Good grief, don’t say I’ve got a heavy-breather… Hello? I said rather firmly and sternly ready to finish the call and block the number.
“Good morning… is that Mr. Radwinter….” And the voice, man or woman I couldn’t tell, faded away, then started again. “My name is Shsh Shshsher…”
“I’m sorry, you are?”
“Shsh Shshsher… A friend at the golf club suggested you might be able to help me…”
When I was working as a proper solicitor in a practice in Strand, I had a dear old gentleman who always asked for me to assist in his matters and business, usually changing his will which was a bit of a hobby of his. When our firm amalgamated with another and moved their head office to Castair,  I was effectively given the sack; however my kindly old gentleman insisted that I continue to handle his affairs and more than that, recommended me to a lot of his friends at the golf club.
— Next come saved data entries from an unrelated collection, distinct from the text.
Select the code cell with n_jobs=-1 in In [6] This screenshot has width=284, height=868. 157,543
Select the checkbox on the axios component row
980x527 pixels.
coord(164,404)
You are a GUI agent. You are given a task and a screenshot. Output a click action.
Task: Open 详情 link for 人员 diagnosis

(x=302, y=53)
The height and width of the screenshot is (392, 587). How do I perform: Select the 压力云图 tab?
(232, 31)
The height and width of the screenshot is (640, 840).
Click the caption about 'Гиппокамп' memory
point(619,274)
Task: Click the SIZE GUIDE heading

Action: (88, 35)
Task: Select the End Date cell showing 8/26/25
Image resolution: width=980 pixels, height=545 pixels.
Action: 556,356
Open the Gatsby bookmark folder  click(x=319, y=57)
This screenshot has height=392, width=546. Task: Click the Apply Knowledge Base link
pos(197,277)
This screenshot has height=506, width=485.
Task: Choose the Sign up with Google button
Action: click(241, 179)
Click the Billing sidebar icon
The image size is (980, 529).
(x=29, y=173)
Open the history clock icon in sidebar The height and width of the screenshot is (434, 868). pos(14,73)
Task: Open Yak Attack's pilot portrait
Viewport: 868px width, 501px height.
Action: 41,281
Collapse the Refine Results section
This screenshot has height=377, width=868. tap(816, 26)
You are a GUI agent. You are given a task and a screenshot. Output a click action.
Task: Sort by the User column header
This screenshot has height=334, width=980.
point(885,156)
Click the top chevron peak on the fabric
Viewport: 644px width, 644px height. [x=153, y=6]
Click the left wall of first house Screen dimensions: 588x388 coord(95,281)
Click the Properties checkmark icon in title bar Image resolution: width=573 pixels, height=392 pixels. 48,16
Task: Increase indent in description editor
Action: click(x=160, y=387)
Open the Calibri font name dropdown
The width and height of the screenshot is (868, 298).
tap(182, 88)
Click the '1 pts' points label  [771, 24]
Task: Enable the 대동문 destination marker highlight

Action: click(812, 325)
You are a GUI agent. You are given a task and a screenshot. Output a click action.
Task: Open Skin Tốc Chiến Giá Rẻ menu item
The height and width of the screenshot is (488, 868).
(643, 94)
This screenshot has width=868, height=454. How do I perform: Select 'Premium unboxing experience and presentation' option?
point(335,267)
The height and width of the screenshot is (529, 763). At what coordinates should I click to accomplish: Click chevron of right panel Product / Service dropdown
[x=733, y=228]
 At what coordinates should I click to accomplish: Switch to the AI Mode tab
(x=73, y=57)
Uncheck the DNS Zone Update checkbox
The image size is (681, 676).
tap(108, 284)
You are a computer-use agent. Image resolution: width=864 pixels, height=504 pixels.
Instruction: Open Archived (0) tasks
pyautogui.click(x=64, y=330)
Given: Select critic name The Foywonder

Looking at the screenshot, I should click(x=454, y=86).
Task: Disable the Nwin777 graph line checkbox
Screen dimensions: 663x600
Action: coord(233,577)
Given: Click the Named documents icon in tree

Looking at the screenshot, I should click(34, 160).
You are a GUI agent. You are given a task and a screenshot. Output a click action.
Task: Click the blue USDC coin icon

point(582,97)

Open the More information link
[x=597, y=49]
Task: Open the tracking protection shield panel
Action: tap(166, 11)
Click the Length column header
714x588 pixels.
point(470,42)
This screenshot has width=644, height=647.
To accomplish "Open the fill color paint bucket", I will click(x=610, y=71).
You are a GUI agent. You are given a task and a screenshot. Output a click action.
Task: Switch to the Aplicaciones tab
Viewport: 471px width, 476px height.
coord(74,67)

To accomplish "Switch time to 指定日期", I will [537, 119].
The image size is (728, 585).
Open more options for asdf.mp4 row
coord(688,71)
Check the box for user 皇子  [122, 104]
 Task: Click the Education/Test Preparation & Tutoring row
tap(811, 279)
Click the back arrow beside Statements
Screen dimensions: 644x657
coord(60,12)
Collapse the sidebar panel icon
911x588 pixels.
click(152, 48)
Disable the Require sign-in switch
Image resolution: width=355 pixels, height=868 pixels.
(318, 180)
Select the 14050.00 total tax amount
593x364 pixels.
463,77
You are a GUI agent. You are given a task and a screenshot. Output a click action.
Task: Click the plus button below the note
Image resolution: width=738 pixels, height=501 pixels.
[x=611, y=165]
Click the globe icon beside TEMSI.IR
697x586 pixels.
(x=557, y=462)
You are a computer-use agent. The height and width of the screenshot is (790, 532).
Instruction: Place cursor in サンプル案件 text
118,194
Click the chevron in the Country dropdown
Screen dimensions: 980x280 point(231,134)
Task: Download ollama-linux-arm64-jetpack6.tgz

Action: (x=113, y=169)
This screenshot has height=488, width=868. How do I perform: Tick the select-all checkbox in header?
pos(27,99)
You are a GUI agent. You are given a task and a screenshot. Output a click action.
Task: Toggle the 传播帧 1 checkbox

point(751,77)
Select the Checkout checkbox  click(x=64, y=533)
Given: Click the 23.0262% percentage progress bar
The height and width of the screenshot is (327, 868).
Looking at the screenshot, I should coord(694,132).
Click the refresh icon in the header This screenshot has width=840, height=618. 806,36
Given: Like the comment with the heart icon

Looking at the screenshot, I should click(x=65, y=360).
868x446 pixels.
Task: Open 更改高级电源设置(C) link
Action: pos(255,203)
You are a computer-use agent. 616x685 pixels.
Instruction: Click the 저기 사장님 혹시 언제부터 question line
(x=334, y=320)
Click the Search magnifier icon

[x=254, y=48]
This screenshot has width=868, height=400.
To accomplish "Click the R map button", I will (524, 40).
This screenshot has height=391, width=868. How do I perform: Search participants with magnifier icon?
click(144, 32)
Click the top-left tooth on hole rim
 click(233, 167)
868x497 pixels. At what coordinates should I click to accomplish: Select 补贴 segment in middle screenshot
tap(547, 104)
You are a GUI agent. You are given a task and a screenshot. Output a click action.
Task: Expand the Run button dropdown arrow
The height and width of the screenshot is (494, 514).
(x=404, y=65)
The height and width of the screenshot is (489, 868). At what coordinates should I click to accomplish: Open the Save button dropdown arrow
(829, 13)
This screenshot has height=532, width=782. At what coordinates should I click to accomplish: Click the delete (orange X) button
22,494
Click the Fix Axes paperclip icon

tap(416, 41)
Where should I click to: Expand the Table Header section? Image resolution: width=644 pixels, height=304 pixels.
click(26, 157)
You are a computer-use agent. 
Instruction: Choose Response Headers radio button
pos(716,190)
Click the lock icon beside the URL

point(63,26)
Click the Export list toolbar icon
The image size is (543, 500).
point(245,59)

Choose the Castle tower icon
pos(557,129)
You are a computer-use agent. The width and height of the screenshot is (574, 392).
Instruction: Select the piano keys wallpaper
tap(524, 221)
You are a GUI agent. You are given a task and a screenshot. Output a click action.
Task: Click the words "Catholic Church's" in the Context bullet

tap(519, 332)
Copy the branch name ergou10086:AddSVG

The golf club gang, as I call them, are my best clients, and are nearly all nice people and also quite wealthy.
As well as the usual conveyancing, enduring powers of attorney, wills and even a couple of divorces, they have asked me to help them on several intriguing ‘investigations’, for example a missing woman, a mysterious Moroccan and a sinister Tibetan Lama.
“I will try my best Mr. Shshsher…” I couldn’t ask him again for his name, having tried to work it out three times. “Perhaps we could arrange a time where we could meet, or maybe I could call on you… what sort of business do you wish to conduct?”
There was another yawning pause before Mr. Shshsher replied that he would have to discuss that with me… he wasn’t sure I could help, he wasn’t sure anyone could help, but his friends had recommended me highly… He gave me his address, a place I didn’t know over on the other side of Strand, and we agreed I should call the next day at eleven.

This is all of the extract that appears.